#### WHAT YOU NEED TO DO:
Continue the exchange between Deputy Rabbitte and Mr. Kavanagh on the disputed Punchestown VAT liability, starting after Deputy Rabbitte's remark about the Irish Farmers' Journal.

#### DOCUMENT TEXT:
==*==
Deputy Rabbitte: I would be glad to get that information from Mr. Kavanagh. He is the author of the letter from which I have quoted. I am not quoting my own figures. In the matter of the disputed VAT of €750,000, when did Mr. Kavanagh first know there was an outstanding VAT liability?
Mr Kavanagh: In relation to Punchestown?
Deputy Rabbitte: Yes.
Mr. Kavanagh: I am not sure. I said earlier that I was not comfortable talking about the detail of this case. I am not certain there is a VAT liability. That is something we have asked the Kildare Hunt Club to establish with the Revenue Commissioners.
Deputy Rabbitte: I thought Mr. Kavanagh was quoted in the Irish Farmers’ Journal as saying he had known about it for some time.
==*==
#### INFORMATION SHOWN:
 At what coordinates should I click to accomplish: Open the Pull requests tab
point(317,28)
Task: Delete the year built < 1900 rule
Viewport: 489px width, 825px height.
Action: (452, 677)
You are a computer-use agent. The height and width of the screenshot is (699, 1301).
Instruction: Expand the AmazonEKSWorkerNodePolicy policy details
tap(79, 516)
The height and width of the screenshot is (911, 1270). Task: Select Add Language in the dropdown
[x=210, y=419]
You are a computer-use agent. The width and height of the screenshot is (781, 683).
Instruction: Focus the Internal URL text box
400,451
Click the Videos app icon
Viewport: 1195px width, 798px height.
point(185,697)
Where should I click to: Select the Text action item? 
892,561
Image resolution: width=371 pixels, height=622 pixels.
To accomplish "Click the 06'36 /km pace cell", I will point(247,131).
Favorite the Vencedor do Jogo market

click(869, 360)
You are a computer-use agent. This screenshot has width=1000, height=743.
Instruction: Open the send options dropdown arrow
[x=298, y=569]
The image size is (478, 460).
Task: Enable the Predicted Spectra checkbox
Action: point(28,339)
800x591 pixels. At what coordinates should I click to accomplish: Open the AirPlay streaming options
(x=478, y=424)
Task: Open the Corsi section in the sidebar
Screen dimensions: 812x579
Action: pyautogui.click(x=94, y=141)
==*==
#### THE RESPONSE:
Mr. Kavanagh: No. I have known, as has Horse Racing Ireland, that there have been difficulties with the leasehold structure in Punchestown and with the taxation situation. We have made it a condition of any money we are putting in that these be addressed, but the level of taxation liability, if any, is a matter for the Revenue Commissioners.
Deputy Rabbitte: Mr. Kavanagh does not know as of today whether there is an outstanding VAT liability.
Mr. Kavanagh: All I know is that we have stated to Punchestown, in correspondence going back to August or September this year, that prior to putting in any funding we would requests it to get Revenue clearance for the structures going forward. Beyond that I cannot say what liability, if any, exists.
Deputy Rabbitte: Does Mr. Kavanagh know if there is a liability?
Mr. Kavanagh: I do not.
Mr. Rabbitte: Does he believe there is a liability?
Mr. Kavanagh: I am not expert enough to say that.
Deputy Rabbitte: Has he been told there is a liability?
Mr. Kavanagh: All I can say is that we have asked the owners of Punchestown to clarify going forward the taxation position relating to the structures in place with the Revenue Commissioners.
Deputy Rabbitte: I thank Mr. Kavanagh for that.
Chairman: Can Mr. Malone stay for another few minutes?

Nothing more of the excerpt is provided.